Largely fuelled by the pandemic and the digitalisation of many financial products, society’s relationship with cash is evolving at a rapid rate.
With a bill being debated a matter of miles away in Parliament over the acceptance of cash, the panel session at this year’s PAY360 entitled ‘Should cashless retail be illegal?’ couldn’t have been more pertinent.
The perspectives offered by the speakers led to many in the audience admitting they had altered their perspective on the role of cash, specifically the fact that it enables the most vulnerable to continue to function.
Vikki Brownridge, Director of Operations at Stepchange, commenced the discussion by quashing the rumour that cash usage is generational, saying that many people she works with utilise it in order to avoid going into their overdraft or overspending from their budget.
She was joined by Natalie Ceeney, the Chair of Access to Cash, who highlighted that whilst digital payment has obvious benefits, it simply doesn’t work for many – adding that there’s a sizeable portion of the population that relies on cash and that isn’t going to go away anytime soon.
Ceeney also looked at it from the scope of retailers, warning that it’s vital to understand how to differentiate between big corporate retailers and small retailers when analysing why cash usage is a less alluring prospect.
The most notable hindrance for smaller businesses, according to Ceeney, is the process of banking cash – in contrast to digital transactions, which are the most significant driver in why SMEs want to embrace the cashless payment journey.
Brownridge added that it is essential for bigger retailers to accept cash in order for the most vulnerable customers to maintain access to essential goods.

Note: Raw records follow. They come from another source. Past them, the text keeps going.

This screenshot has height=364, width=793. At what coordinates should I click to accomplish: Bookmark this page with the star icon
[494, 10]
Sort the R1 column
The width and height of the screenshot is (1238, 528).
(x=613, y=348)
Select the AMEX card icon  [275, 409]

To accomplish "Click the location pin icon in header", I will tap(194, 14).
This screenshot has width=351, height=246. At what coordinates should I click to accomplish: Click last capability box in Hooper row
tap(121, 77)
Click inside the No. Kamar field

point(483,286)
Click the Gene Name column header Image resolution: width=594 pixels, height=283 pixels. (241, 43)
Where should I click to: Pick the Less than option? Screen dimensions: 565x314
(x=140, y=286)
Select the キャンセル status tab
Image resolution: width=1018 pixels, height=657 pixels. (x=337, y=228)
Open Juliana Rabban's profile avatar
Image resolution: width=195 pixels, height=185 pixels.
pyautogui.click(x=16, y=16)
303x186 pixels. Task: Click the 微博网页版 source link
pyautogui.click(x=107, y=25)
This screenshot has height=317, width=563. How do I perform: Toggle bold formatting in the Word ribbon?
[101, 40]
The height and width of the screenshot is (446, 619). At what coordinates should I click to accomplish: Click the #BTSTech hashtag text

Ceeney also explored the geographical variations within the embracing of a cashless economy, with lack of connectivity being at the heart of why rural regions are slower in welcoming digitalisation, while also raising the salient point that acceptance is key to cash being viable.
In terms of international trends, she continued, tech adoption normally complements the growth of the digital economy, specifically citing the Nordics as being a leader in embracing tech and boasting a thriving digital economy.
What halts the growth of digital payments in regions however is exclusion, which Ceeney believes can be combated with tools that are already available.
Additionally, she stated that pretty major resilience questions remain, even if everyone could be included in the digital economy, highlighting the Bank of England may well not even let it pass if it is viewed as a risk to cyber attacks.
The emergence of CBDCs holds barriers that mirror that of digital payments, specifically when it comes to inclusivity and access to tech.
Looking ahead she predicted that legislation for the protection of cash is on its way, and it will place an obligation on retail banks to provide suitable access to cash access and deposit services.
Furthermore, she revealed that the government has steered clear of cash acceptance being part of the legislation, however, a motion from Labour has been tabled for this to be included and has been boosted by widespread support.
Brownridge stated her belief that cash is here to stay for a long time, but that it’s also vital that as digital growth continues, the most vulnerable in society are able to engage with it unobstructed..
She also noted that the cost of keeping cash viable for a small minority of the population is too expensive, and will lead to significant changes in the UK’s financial infrastructure.